The market calm on Wall Street was shattered Friday as stocks suffered their biggest slide since Brexit on fears an interest rate hike is around the corner.
The return of volatility was sparked by comments from Federal Reserve Bank of Boston president Eric Rosengren that suggests a September rate hike might not be totally off the table. The so-called "hawkish" commentary follows the European Central Bank decision this week to keep rates at current levels – a disappointment to investors who thought an additional stimulus was needed to get the eurozone economy moving again.
At the market close, the Dow Jones industrial average was down 394.46 points at 18,085.45 – its worst one-day drop since the 610-point slide on June 24 after the United Kingdom voted to leave the European Union – as investors fretted over the prospect of getting less support from the world's central banks.
The broad Standard & Poor's 500 index closed down 2.5%, ending a 52-trading day streak of not closing down 1% or more. The Nasdaq composite, which had its stretch of record closes snapped Thursday, fell 2.5%.

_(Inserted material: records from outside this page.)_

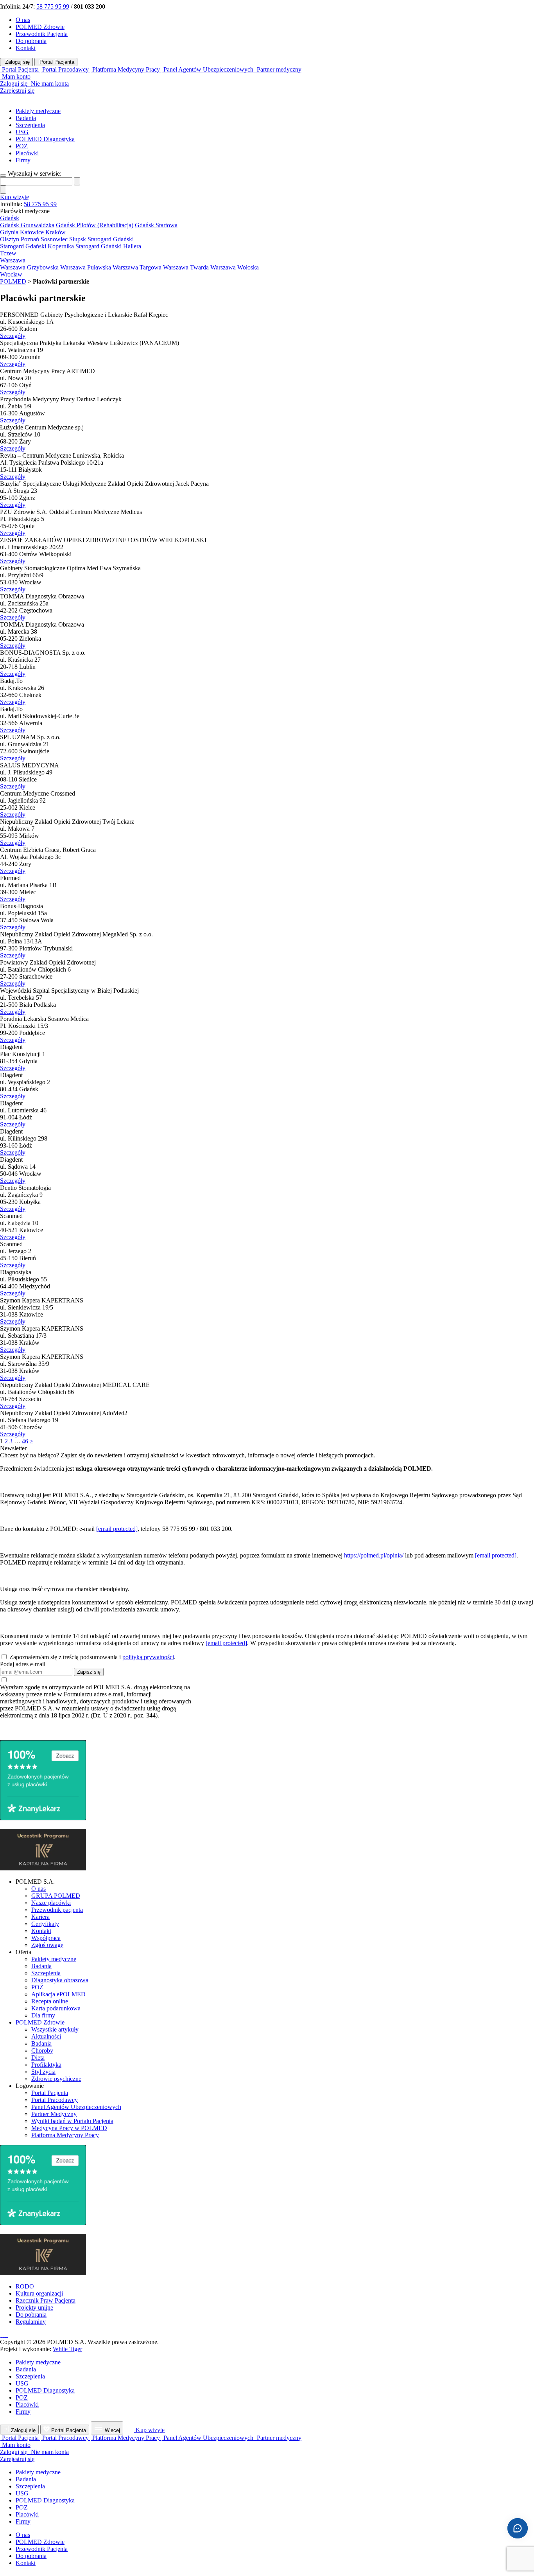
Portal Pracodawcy (54, 2099)
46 (25, 1441)
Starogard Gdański (111, 239)
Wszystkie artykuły (55, 2029)
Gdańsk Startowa (156, 225)
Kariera (40, 1916)
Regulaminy (31, 2321)
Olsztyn (9, 239)
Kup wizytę (14, 197)
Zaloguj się (17, 62)
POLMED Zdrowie (40, 26)
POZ (22, 146)
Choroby (42, 2050)
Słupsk (77, 239)
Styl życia (43, 2071)
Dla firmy (43, 2015)
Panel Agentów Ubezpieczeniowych (76, 2107)
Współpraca (46, 1938)
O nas (23, 19)
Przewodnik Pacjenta (42, 34)
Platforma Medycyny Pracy (65, 2135)
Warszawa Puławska (85, 267)
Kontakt (26, 48)
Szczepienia (30, 125)
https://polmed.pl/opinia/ (373, 1555)
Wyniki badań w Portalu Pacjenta (72, 2121)
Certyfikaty (45, 1923)
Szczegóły (12, 335)
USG (22, 132)
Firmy (23, 160)
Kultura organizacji (39, 2293)
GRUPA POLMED (55, 1895)
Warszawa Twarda (186, 267)
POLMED (13, 281)
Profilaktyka (46, 2064)
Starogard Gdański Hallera (108, 246)
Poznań (30, 239)
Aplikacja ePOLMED (58, 1994)
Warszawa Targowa (137, 267)
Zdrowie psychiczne (56, 2078)
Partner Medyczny (54, 2114)
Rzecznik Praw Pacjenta (45, 2300)
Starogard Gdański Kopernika (37, 246)
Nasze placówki (51, 1902)
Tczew (8, 253)
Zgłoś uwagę (47, 1945)
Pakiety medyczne (38, 111)
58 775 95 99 (52, 6)
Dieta (38, 2057)
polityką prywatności (148, 1657)
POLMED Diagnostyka (45, 139)
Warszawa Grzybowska (29, 267)
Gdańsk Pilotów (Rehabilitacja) (94, 225)
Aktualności (46, 2036)
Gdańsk (9, 218)
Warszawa (12, 260)
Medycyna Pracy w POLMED (69, 2128)
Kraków (55, 232)
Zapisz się (88, 1672)
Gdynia (9, 232)
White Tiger (67, 2349)
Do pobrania (31, 41)
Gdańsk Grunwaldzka (27, 225)
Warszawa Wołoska (234, 267)
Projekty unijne (34, 2307)
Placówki (27, 153)
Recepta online (49, 2001)
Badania (26, 118)
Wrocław (11, 274)
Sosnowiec (54, 239)
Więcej (112, 2430)
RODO (25, 2286)
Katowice (32, 232)
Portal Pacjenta (56, 62)
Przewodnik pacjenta (57, 1909)
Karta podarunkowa (56, 2008)
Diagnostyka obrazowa (59, 1980)
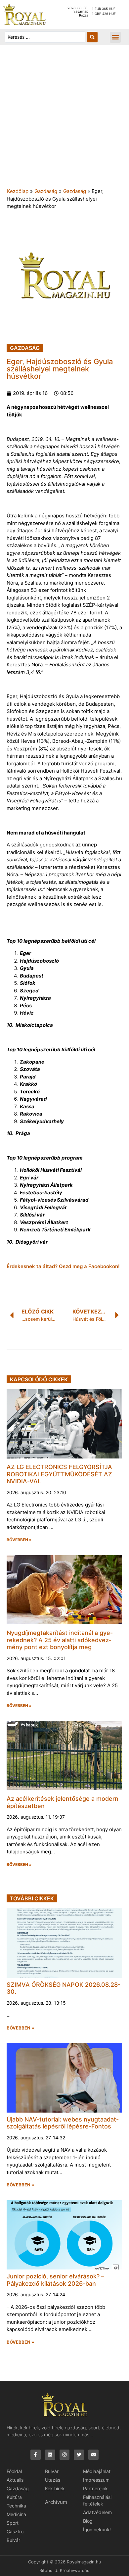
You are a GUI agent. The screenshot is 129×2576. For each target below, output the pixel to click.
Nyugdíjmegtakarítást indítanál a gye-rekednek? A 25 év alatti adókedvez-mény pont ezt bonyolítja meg (60, 1639)
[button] (115, 37)
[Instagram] (65, 2455)
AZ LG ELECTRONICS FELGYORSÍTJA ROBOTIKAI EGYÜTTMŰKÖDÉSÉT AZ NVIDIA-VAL (59, 1474)
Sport (13, 2523)
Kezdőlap (17, 191)
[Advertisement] (64, 119)
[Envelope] (93, 2455)
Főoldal (14, 2471)
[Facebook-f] (35, 2455)
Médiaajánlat (96, 2471)
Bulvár (13, 2540)
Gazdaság (45, 191)
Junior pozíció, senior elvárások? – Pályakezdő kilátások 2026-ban (55, 2280)
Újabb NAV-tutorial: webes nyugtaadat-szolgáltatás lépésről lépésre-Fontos (63, 2123)
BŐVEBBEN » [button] (19, 1540)
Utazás (52, 2480)
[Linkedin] (50, 2455)
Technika (16, 2505)
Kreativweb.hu (75, 2570)
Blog (88, 2521)
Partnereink (95, 2488)
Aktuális (15, 2480)
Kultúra (14, 2497)
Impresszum (96, 2480)
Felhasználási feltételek (97, 2500)
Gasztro (15, 2531)
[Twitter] (79, 2455)
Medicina (16, 2514)
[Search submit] (92, 37)
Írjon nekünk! (97, 2529)
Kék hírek (55, 2488)
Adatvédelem (97, 2512)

In a speech earlier Friday, Rosengren said: "My personal view, based on data that we have received to date, is that a reasonable case can be made for continuing to pursue a gradual normalization of monetary policy."
Those words rattled investors who had pretty much written off an interest rate increase at the Fed's Sept. 20-21 meeting following the weaker-than-expected August jobs report. Although Rosengren did not specifically mention September, his words leave the door open to a rate hike sooner than many investors expected. Low rates have been a key driver of higher stock prices.
John Canally, chief economic strategist for LPL Financial, said both the stock and bond markets have been "underpricing" the risk of a Fed rate hike this year, either in September or December. But Friday's sell-off puts the market more in sync with a Fed move sometime in 2016.
"We think at a 1-in-3 chance of a September hike and a 2-in-3 chance of a hike in December, that the market has now appropriately priced in a Fed rate increase," Canally told USA TODAY.
Prior to Friday's decline, it had been a quiet period for stocks, with volatility very low, a development that was starting to make some investors nervous. Heading into Friday's session the S&P 500 had gone more than 50 trading days without a drop of 1% or more, only the 48th time that has happened since 1950, according to Sam Stovall, U.S. equity strategist at S&P Global Market Intelligence.
So what's next? According to history "after going 50 days without a 1%+ decline, the S&P 500 slipped an average 1.5% in the following 20 trading days and fell in price two out of every three times," Stovall wrote.
A closely watched Wall Street "fear" gauge, dubbed the VIX, jumped 39% to a level of 17.33. It was the CBOE volatility index's highest level since June 28. Still the daily bump up in fear Friday was less than the 52% rise on June 24 after the Brexit vote on June 23.
But Canally says the return of volatility may be here to stay. "Volatility, which has been abnormally low since mid-February, may begin to pick up as we approach the election and move closer to the end of the business cycle," he says.
Interest rates on long-term U.S. government bonds also shot up on fears of a coming rate hike, perhaps as early as the Fed's Sept. 20-21 meeting. The yield on the 10-year Treasury bond ticked up as high as 1.675, its highest level since June 24, when shocked markets reacted to the Brexit vote a day earlier.
Some market pros say investors should not overreact to Friday's sell-off.
"Right now, the biggest risk investors face isn't volatility but the urge to overreact to it; keep calm and carry on," says Brad McMillan, chief investment officer at Commonwealth Financial Network.